• [GIVEN ENTRIES]:
## start
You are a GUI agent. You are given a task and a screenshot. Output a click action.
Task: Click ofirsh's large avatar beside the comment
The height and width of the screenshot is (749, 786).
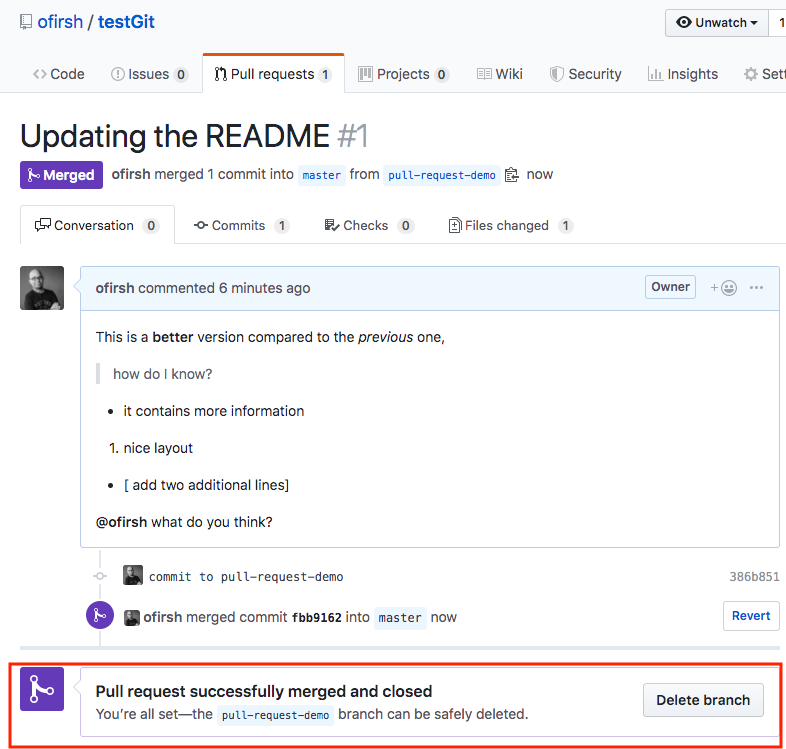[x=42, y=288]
## end
## start
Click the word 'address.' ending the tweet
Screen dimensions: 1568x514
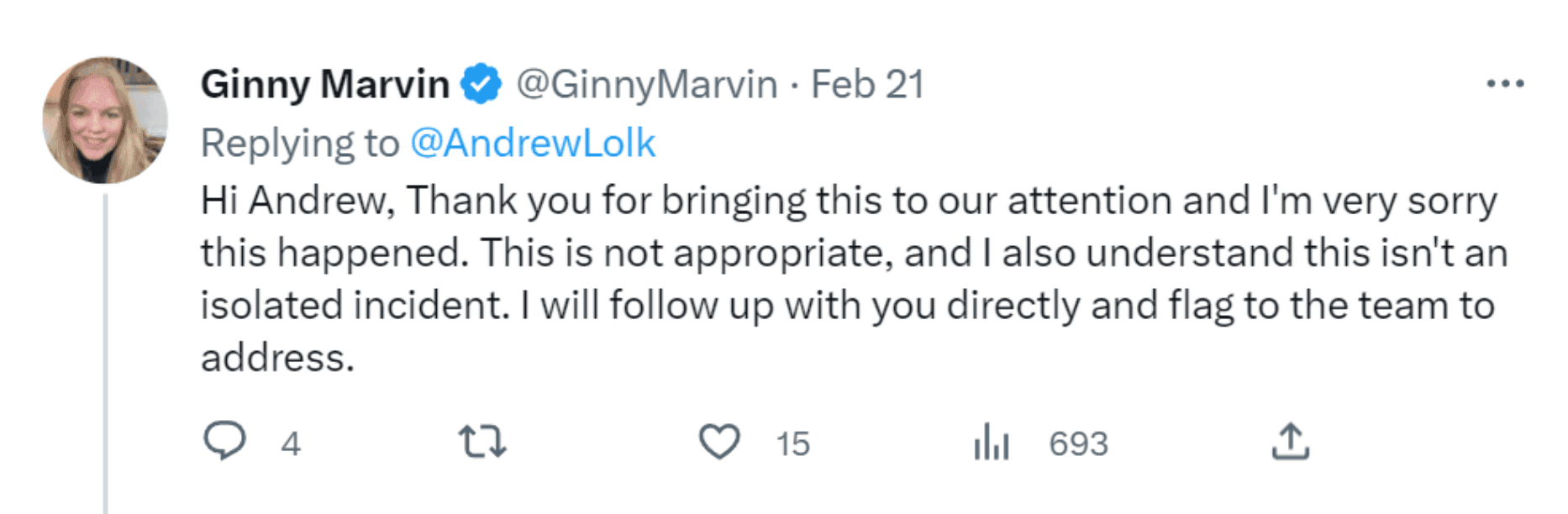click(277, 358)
## end
## start
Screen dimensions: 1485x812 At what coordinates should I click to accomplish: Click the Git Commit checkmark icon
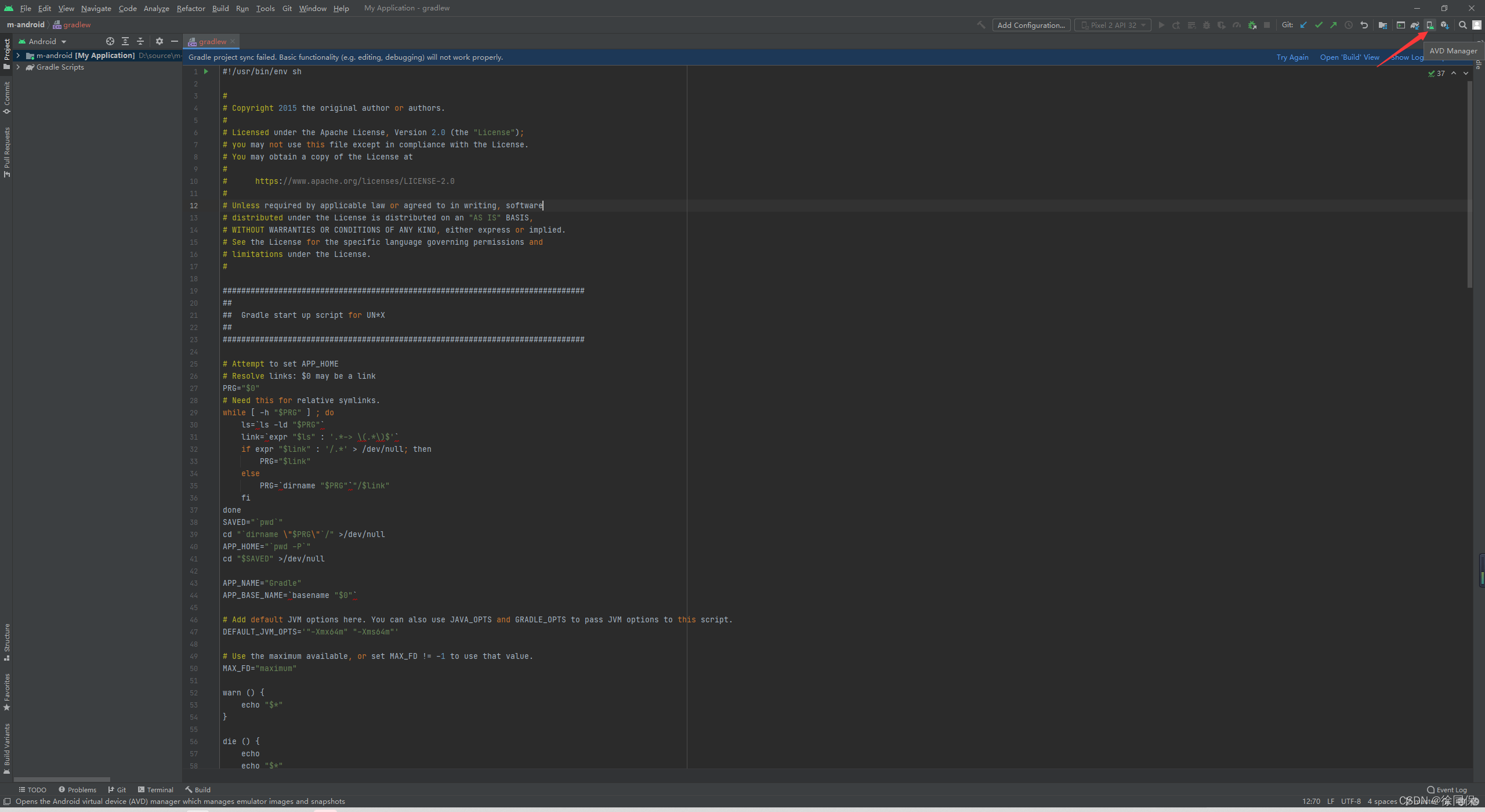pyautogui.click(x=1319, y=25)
## end
• [THE TASK]: Report every line above that contains the string "dimensions", matching its case exactly.

• [FULL ANSWER]:
Screen dimensions: 1568x514
Screen dimensions: 1485x812 At what coordinates should I click to accomplish: Click the Git Commit checkmark icon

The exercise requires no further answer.